> _Exercise requirements_
- 1) Please copy everything from "The following is an example of a MIME content header denoting" down to "(truncated for brevity)" in the passage on speech-enabled email.
- 2) Continue the passage on speech-enabled email from where it stops.

====== Page text

Speech content may comprise speech markup, also called speech-annotated text, that allows for speech-enabled email clients to synthesize text within said speech content to speech. The markup aids the text to speech synthesis in areas such as prosody (providing markers to tell the speech-enabled email client to modify the pitch or rate of speech), phonetics and phonemes (using phonetic alphabets such as the International Phonetic Alphabet (IPA) to tell the speech-enabled email client how to pronounce names and words). Various speech markup formats may be used, including Speech Synthesis Markup Language (SSML).

In one embodiment of the invention, the speech markup content may be placed in a MIME part 511 wherein the MIME part content header comprises a special speech synthesis markup label to enable speech-enabled email clients to select said content for speech rendering instead of the default HTML or plain text content.

The following is an example of a MIME content header within a MIME part denoting speech markup 510. The following example comprises SSML markup with a phoneme tag that instructs the speech-enabled email client how to pronounce the brand name “Hermes”. The alphabet attribute denotes the type of pronunciation scheme where a value of “ipa” may signify the International Phonetic Alphabet and a “ph” attribute which contains the pronunciation of the brand “Hermes”.

- Content-Type: x-speech-synthesis/ssml
- <speak>Get to the <phoneme alphabet=“ipa” ph=“/εr′mεz/”>Hermes</phoneme> store this Saturday where there are lots of new styles to try out!</speak>

This is an example of phonetic markup.

Audio Content

In another embodiment of the invention speech content comprises one or more binary encoded audio content attached to said email. In the case of speech body content, a MIME content header may be specifically labeled for example with a specific Content-Type like “x-speech-playback/mp3” to enable speech-enabled email clients to select said audio content for playback when an email is selected for reading. Said audio content may be encoded as an audio format such as mp3 and appended as a MIME part using an encoding such as base64. In one embodiment, the speech enabled email client may ignore other audio content not labeled with a specific label.

The following is an example of a MIME content header denoting speech body content containing binary encoded audio content for playback 511:

- Content-Type: x-speech-playback/mp3
- Content-transfer-encoding: base64
- T2dnUwACAAAAAAAAAAA . . . (truncated for brevity)

============
====== Collected data

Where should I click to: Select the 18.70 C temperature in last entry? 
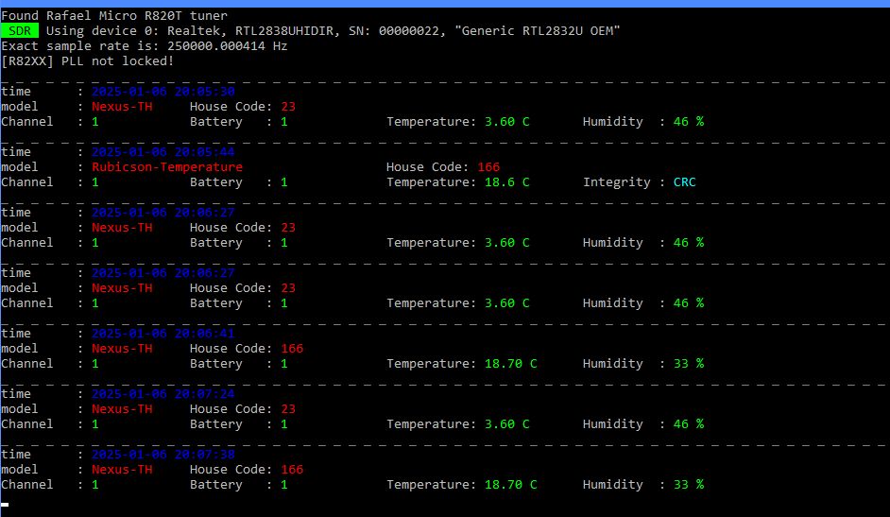[x=510, y=485]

============

> _Solved problems_
- 1)
The following is an example of a MIME content header denoting speech body content containing binary encoded audio content for playback 511:

- Content-Type: x-speech-playback/mp3
- Content-transfer-encoding: base64
- T2dnUwACAAAAAAAAAAA . . . (truncated for brevity)

- 2)
  Remote Content

In another embodiment of the invention speech markup or binary encoded audio content may be resident on a remote server such as a sender content server 107.

The following is an example of a MIME content with header denoting speech markup resident on a remote server 512, wherein the speech-enabled email client may retrieve to process for output or played as speech content to a user.

- Content-Type: x-speech-synthesis/ssml-url
- url:http://server.com/speech-content.ssml

The following is an example of a MIME content with header referring to binary encoded audio file 513 resident on a remote server:

- Content-Type: x-speech-playback/mp3-url
- url:http://server.com/speech-content.mp3
  
  Speech Summary Content in Email

In an embodiment of the invention, the speech-enabled email client may also identify alternate content for other parts of the email including but not limited to the sender and subject line of an email.

Sender

It would be advantageous for speech markup or audio to be used to identify a sender of a message as often the speech-enabled email client is unable to properly pronounce names of senders based on the name of the sender in the “From” header 501. When speech markup containing pronunciation phonemes or binary encoded audio is used as a means to announce the identity of a sender by a speech-enabled email client, it is regarded as an audible sender identifier.

For example, the service Uber may have a sender “From” header 501 such as:

- From: Uber <uber@newsletters.uber.com>

In one embodiment of the invention instead of attempting to pronounce a name of a sender a speech-enabled email client extracts a speech sender header 505 within a speech enhanced email containing a phoneme pronunciation for the sender name and uses the pronunciation specified in the speech sender header when reading the sender of the email.

An example of a speech sender header is illustrated below wherein the header is named “X-Sender-Name-Phoneme” with several attributes. The alphabet attribute denotes the type of pronunciation scheme where a value of “ipa” may signify the International Phonetic Alphabet and a “ph” attribute which contains the pronunciation of the sender's name (Uber).

- X-Sender-Name-Phoneme: alphabet=“ipa”; ph=“/'u.b(┘)/”

Alternatively, the speech sender header may comprise speech markup such as SSML.

In another embodiment of the invention, binary encoded audio may be used instead of a phoneme identified by an alternative speech sender header such as specified below wherein a CID attribute refers to an attachment MIME part containing audio with a Content-ID attribute matching the CID attribute. The speech-enabled email client may play the referred binary encoded audio instead of attempting to convert the textual name specified in the from header into speech.

- X-From-Name-Audio: CID=“uber-audio”

In another embodiment, an audio file may be located on a remote server wherein the from name speech header contains a URL reference to the audio file 506.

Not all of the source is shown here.